Nanoreinforcement mechanism of organomodified layered silicates in EPDM/CIIR blends: experimental analysis and theoretical perspectives of static mechanical and viscoelastic behavior

Abstract

ABSTRACT Ethylene propylene diene (EPDM)–chlorobutyl rubber (CIIR) blends can withstand both radiation and hydrocarbon environments and are used for elastomeric components in nuclear plants. This work investigates the influence of organomodified layered silicates (OMLS) on the mechanical and viscoelastic properties of EPDM–CIIR blends. The morphology and physicochemical interactions are evaluated by X-ray diffraction, transmission electron microscopy and Fourier transform infrared spectroscopy and correlated with the enhancement in mechanical properties. Mooney–Rivlin plots provided insight into the nonlinear mechanical behavior of EPDM–CIIR nanocomposites. From a dynamic mechanical analysis (DMA), it was found that blends with 5 phr OMLS content had the maximum storage modulus. Significant lowering as well as broadening of tanδ peak was observed for blends with well-dispersed OMLS (5 phr).
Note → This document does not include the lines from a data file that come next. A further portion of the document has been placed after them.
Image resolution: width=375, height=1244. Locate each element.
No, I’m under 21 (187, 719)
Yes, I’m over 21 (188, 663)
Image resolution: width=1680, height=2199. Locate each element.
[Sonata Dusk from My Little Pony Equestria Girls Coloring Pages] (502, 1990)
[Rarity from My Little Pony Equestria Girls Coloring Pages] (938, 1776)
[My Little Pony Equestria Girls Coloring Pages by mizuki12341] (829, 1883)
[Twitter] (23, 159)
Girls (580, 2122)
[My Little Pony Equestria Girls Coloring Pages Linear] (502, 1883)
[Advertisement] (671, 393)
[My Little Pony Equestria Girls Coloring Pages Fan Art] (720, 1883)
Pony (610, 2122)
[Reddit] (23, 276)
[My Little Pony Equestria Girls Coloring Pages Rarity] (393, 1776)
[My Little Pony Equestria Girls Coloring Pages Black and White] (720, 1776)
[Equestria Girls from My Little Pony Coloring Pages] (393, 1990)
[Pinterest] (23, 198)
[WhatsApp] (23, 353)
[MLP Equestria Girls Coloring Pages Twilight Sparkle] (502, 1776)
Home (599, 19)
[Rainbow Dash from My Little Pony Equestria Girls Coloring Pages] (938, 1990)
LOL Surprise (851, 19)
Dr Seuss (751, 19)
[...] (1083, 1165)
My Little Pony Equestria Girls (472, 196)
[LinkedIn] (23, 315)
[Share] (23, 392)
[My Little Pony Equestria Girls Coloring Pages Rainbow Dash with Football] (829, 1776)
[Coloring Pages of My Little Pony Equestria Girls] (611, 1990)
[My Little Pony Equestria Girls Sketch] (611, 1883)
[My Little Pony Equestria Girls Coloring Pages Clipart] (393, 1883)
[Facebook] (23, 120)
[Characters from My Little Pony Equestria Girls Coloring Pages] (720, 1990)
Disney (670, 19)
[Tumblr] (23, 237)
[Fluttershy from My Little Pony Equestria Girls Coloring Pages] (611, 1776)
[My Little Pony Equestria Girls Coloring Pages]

The entanglement density and constrained volume near the interfaces, calculated from the DMA data, gave an insight to the reinforcing mechanism. Rheological characteristics of the nanoreinforced blends also revealed the stiffening effect of OMLS. Payne effect and stress relaxation studies confirmed good rubber–OMLS interactions. The applicability of various analytical models to predict the static and dynamic modulus as well as the Payne effect is explored.